Can you therefore explain the difference between a sailboat sailing in still water in a 5mph wind, and the same boat sailing in water moving at 5mph in still air? It doesn't matter if you call it SAIL power or WATER power, isn't it the same thing?

 

Case 1: A sail boat moving forward relative to the water at 2.5 mph with a 5 mph wind is taking energy from the air.

Case 2: A sail boat (pointing the same direction) moving backwards relative to the air at 2.5 mph is gaining energy from the water.

Notice the direction of energy flow depends on a velocity direction. If you want to say the velocity was in the same direction, then one of them has to be considered running backward in time. The direction of time determines direction of energy flow. So they are the same thing, but you have to be careful when you try to derive an equation from it. I think we should stick with the convention that the energy comes out of the softer medium so that the velocity is relative to the harder medium and *forward* motion in *forward* time.

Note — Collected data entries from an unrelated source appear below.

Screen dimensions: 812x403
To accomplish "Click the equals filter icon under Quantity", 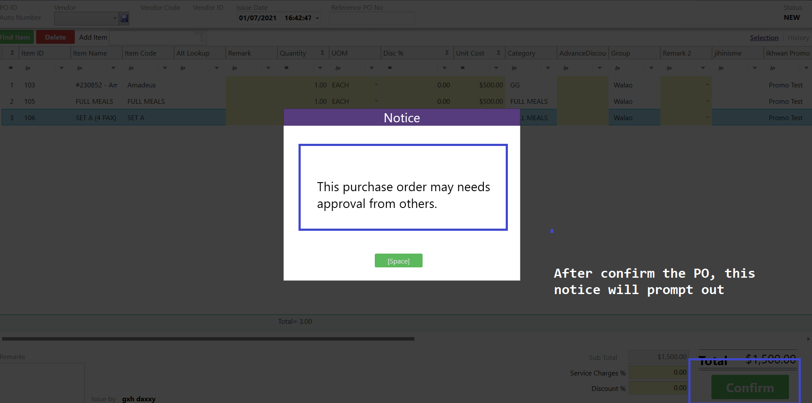I will [x=286, y=68].
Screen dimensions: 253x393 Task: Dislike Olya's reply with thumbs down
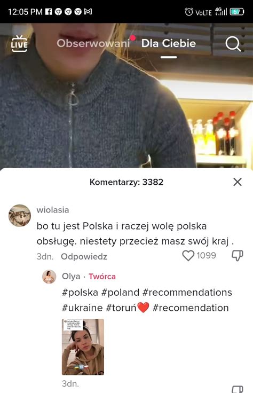point(237,389)
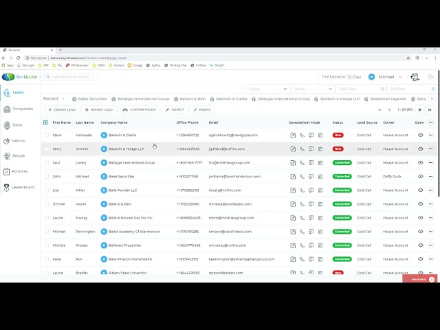The height and width of the screenshot is (330, 440).
Task: Check the box beside Steve Hamasaki
Action: pyautogui.click(x=47, y=135)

Historically the equations for DDWFTTW have been derived for backwards time flow but they did not realize it. Said another way, they used the wrong frame of reference (downwind of the prop instead of *exactly* with the cart). Said another way, they did not realize there is still a sail component on the downwind side of the prop. This last error has its source in the belief that the energy is coming out of the ground in forward time. It's not, it's coming out of the ground only if you go backwards in time, or let the cart slow down (reverse acceleration).

At the max speed, if you place a positive pressure upwind of the prop, then you are declaring it to be a prop instead of a sail. This is the mistake researchers have been making. It's really 100% sail (v2=v, v1=0) at max speed with a negative pressure on the downwind side. So when someone declares it is a prop, his frame of reference quietly shifted from the cart to the downwind side of the prop which is moving at a slightly slower speed than the cart. So he thinks the cart can go faster than it can. Below max speed, you model the sail force as a mixture of upwind sail vacuum (v2) and downwind prop pressure (v1).

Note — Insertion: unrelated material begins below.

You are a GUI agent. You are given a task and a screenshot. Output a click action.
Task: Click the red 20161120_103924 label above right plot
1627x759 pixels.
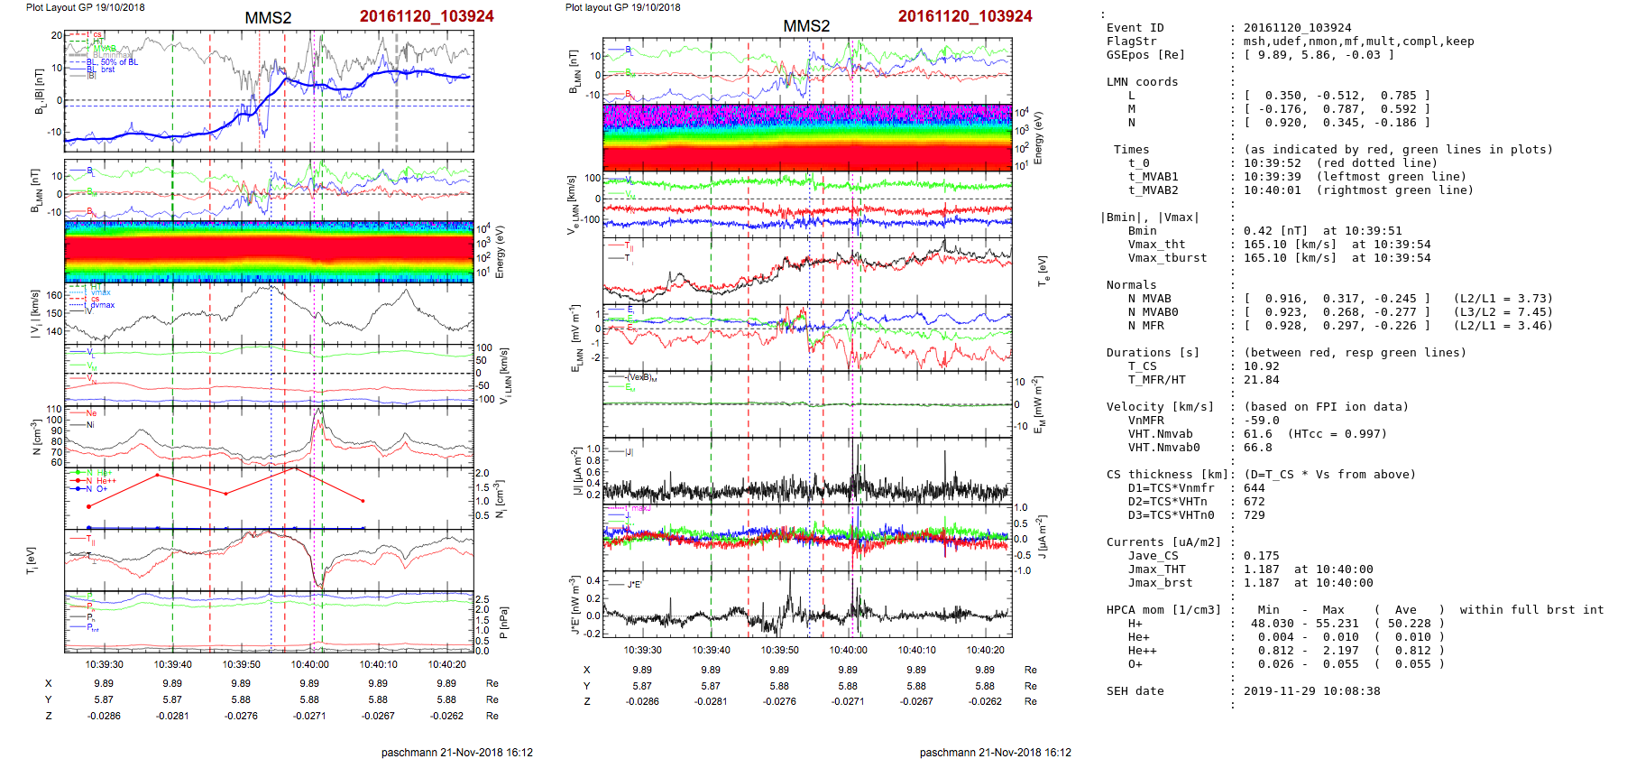point(964,16)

To clarify what happens at max speed: when there is no longer an acceleration, all the friction forces are canceling the sail forces. There is no longer a prop or gearing resistance force at the wheels. That force drops to zero as they get near max speed. Blackbird might be able to confirm this observation. At the same time, the pressure upwind of the prop shifts to become a negative pressure on the downwind side. This shift is what makes prior derivations less accurate.

L=0.28 seems ideal for a lot of velocities and eff=0.85 seems accurate, so I can simplify the above equation to determine max speed:
Rolling friction + air friction = Q*(0.30-0.05*Vc/Vw-0.30*Vw/Vc)

and solve for Vc. Or plug in a Vc and see how much extra sail force you have for acceleration.